In der Nacht zu Donnerstag ist die chinesische Sonde Chang'e 4 auf der Mondoberfläche gelandet. Erstmals haben Menschen damit einen Rover auf der erdabgewandten Seite des Mondes abgesetzt. Mit an Bord: ein Strahlenmessgerät, entwickelt von Forscherinnen und Forschern der Christian-Albrechts-Universität zu Kiel. Im Interview spricht einer der Projektleiter, Robert Wimmer-Schweingruber, über die Aufgaben des Geräts, die Zusammenarbeit mit den Chinesen und die Zukunft der Raumfahrt.
ZEIT ONLINE: Sie haben erfolgreich ein Messgerät auf den Mond geschickt – wie fühlt sich das an?
Robert Wimmer-Schweingruber: Es ist eine große Erleichterung.

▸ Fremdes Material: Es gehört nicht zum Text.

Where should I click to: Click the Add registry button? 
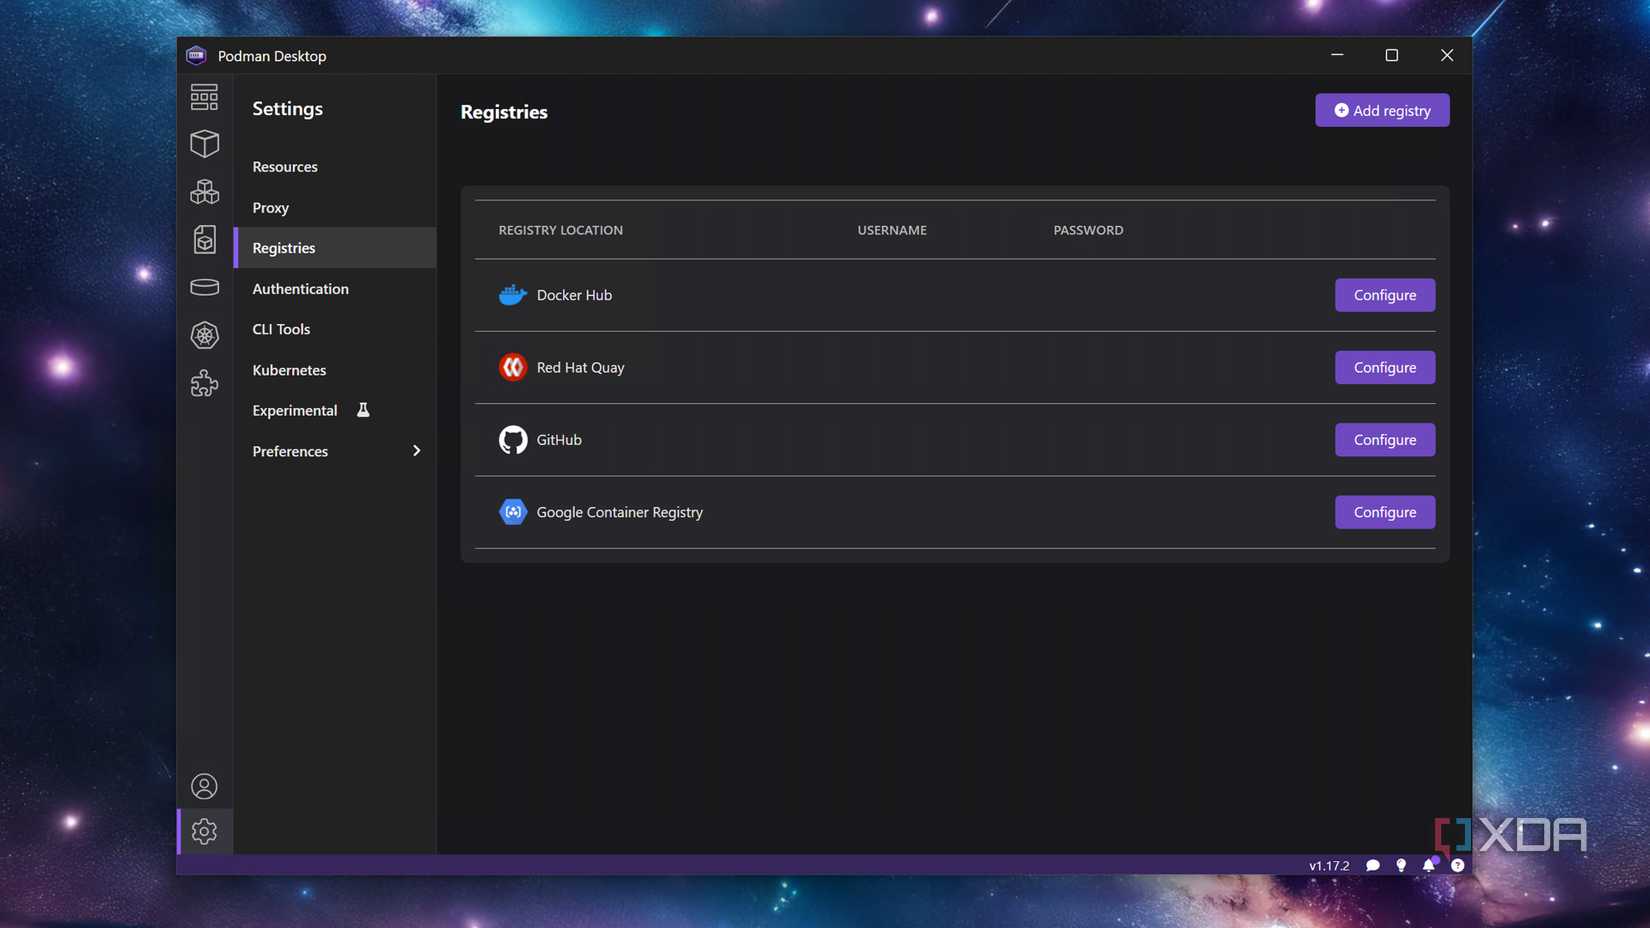coord(1382,110)
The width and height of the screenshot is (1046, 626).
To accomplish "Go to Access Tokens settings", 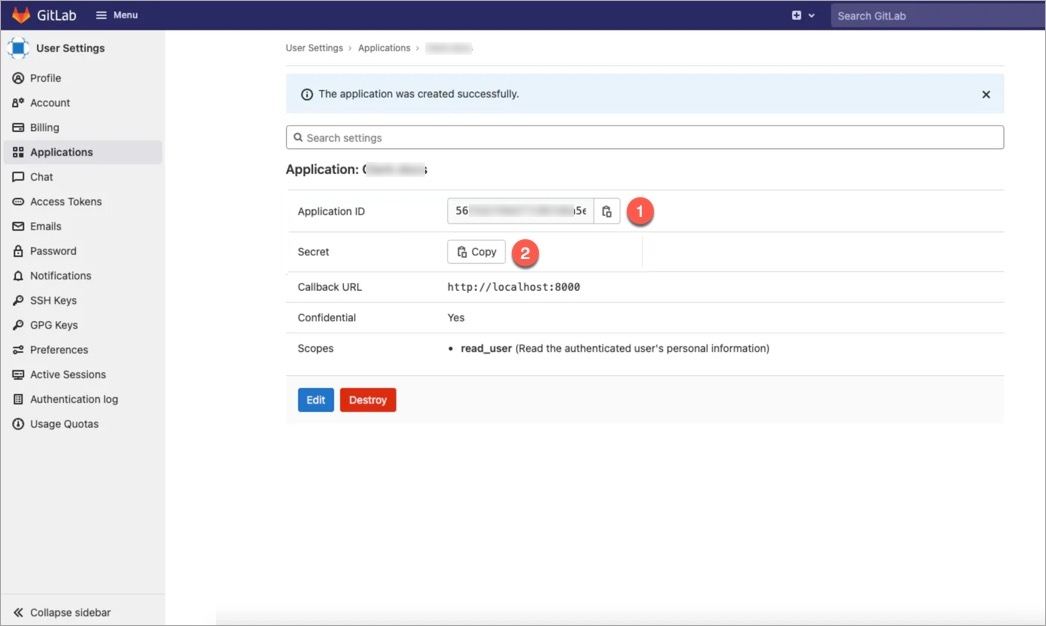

Schließlich weiß man nie, ob es klappen wird. Jeder Start ins All ist heikel – aber dieser ist gut gegangen. Jede Landung ist heikel, diese aber hat geklappt. Und unser Instrument namens Lunar Lander Neutron Dosimetry, kurz LND, ist bereits eingeschaltet und scheint zu messen. Entsprechend groß ist die Freude.
ZEIT ONLINE: Wie sieht das Instrument aus und was genau wollen Sie damit herausfinden?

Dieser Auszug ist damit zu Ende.